** start **

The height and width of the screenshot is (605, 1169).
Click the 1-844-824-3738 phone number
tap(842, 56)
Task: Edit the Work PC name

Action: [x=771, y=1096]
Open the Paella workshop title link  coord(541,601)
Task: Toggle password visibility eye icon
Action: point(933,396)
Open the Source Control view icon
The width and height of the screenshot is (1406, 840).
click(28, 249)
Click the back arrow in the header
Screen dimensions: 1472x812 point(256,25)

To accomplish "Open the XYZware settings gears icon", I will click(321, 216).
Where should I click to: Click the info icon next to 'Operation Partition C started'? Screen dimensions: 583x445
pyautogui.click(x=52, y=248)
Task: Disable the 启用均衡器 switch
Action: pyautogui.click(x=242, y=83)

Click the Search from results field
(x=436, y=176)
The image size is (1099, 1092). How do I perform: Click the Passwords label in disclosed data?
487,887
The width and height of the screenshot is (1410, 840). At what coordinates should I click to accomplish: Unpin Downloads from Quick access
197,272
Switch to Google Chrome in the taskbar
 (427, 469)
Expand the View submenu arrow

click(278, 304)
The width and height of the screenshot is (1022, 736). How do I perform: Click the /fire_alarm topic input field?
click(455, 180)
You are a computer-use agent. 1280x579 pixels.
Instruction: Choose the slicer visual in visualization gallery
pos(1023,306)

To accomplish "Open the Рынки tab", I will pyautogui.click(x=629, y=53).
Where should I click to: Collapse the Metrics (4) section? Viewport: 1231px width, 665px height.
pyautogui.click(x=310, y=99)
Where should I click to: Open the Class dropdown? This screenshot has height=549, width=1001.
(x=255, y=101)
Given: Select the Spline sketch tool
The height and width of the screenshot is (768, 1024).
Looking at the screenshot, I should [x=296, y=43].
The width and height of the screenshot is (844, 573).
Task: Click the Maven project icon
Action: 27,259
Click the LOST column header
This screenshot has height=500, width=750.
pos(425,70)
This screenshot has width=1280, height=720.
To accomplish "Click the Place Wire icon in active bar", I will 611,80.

** end **

Please recast every line of the listing above as a Markdown table with the columns "Row" and "Line", numbering the rows in order and leaving out blank lines.

| Row | Line |
|---|---|
| 1 | The height and width of the screenshot is (605, 1169). |
| 2 | Click the 1-844-824-3738 phone number |
| 3 | tap(842, 56) |
| 4 | Task: Edit the Work PC name |
| 5 | Action: [x=771, y=1096] |
| 6 | Open the Paella workshop title link  coord(541,601) |
| 7 | Task: Toggle password visibility eye icon |
| 8 | Action: point(933,396) |
| 9 | Open the Source Control view icon |
| 10 | The width and height of the screenshot is (1406, 840). |
| 11 | click(28, 249) |
| 12 | Click the back arrow in the header |
| 13 | Screen dimensions: 1472x812 point(256,25) |
| 14 | To accomplish "Open the XYZware settings gears icon", I will click(321, 216). |
| 15 | Where should I click to: Click the info icon next to 'Operation Partition C started'? Screen dimensions: 583x445 |
| 16 | pyautogui.click(x=52, y=248) |
| 17 | Task: Disable the 启用均衡器 switch |
| 18 | Action: pyautogui.click(x=242, y=83) |
| 19 | Click the Search from results field |
| 20 | (x=436, y=176) |
| 21 | The image size is (1099, 1092). How do I perform: Click the Passwords label in disclosed data? |
| 22 | 487,887 |
| 23 | The width and height of the screenshot is (1410, 840). At what coordinates should I click to accomplish: Unpin Downloads from Quick access |
| 24 | 197,272 |
| 25 | Switch to Google Chrome in the taskbar |
| 26 |  (427, 469) |
| 27 | Expand the View submenu arrow |
| 28 | click(278, 304) |
| 29 | The width and height of the screenshot is (1022, 736). How do I perform: Click the /fire_alarm topic input field? |
| 30 | click(455, 180) |
| 31 | You are a computer-use agent. 1280x579 pixels. |
| 32 | Instruction: Choose the slicer visual in visualization gallery |
| 33 | pos(1023,306) |
| 34 | To accomplish "Open the Рынки tab", I will pyautogui.click(x=629, y=53). |
| 35 | Where should I click to: Collapse the Metrics (4) section? Viewport: 1231px width, 665px height. |
| 36 | pyautogui.click(x=310, y=99) |
| 37 | Where should I click to: Open the Class dropdown? This screenshot has height=549, width=1001. |
| 38 | (x=255, y=101) |
| 39 | Given: Select the Spline sketch tool |
| 40 | The height and width of the screenshot is (768, 1024). |
| 41 | Looking at the screenshot, I should [x=296, y=43]. |
| 42 | The width and height of the screenshot is (844, 573). |
| 43 | Task: Click the Maven project icon |
| 44 | Action: 27,259 |
| 45 | Click the LOST column header |
| 46 | This screenshot has height=500, width=750. |
| 47 | pos(425,70) |
| 48 | This screenshot has width=1280, height=720. |
| 49 | To accomplish "Click the Place Wire icon in active bar", I will 611,80. |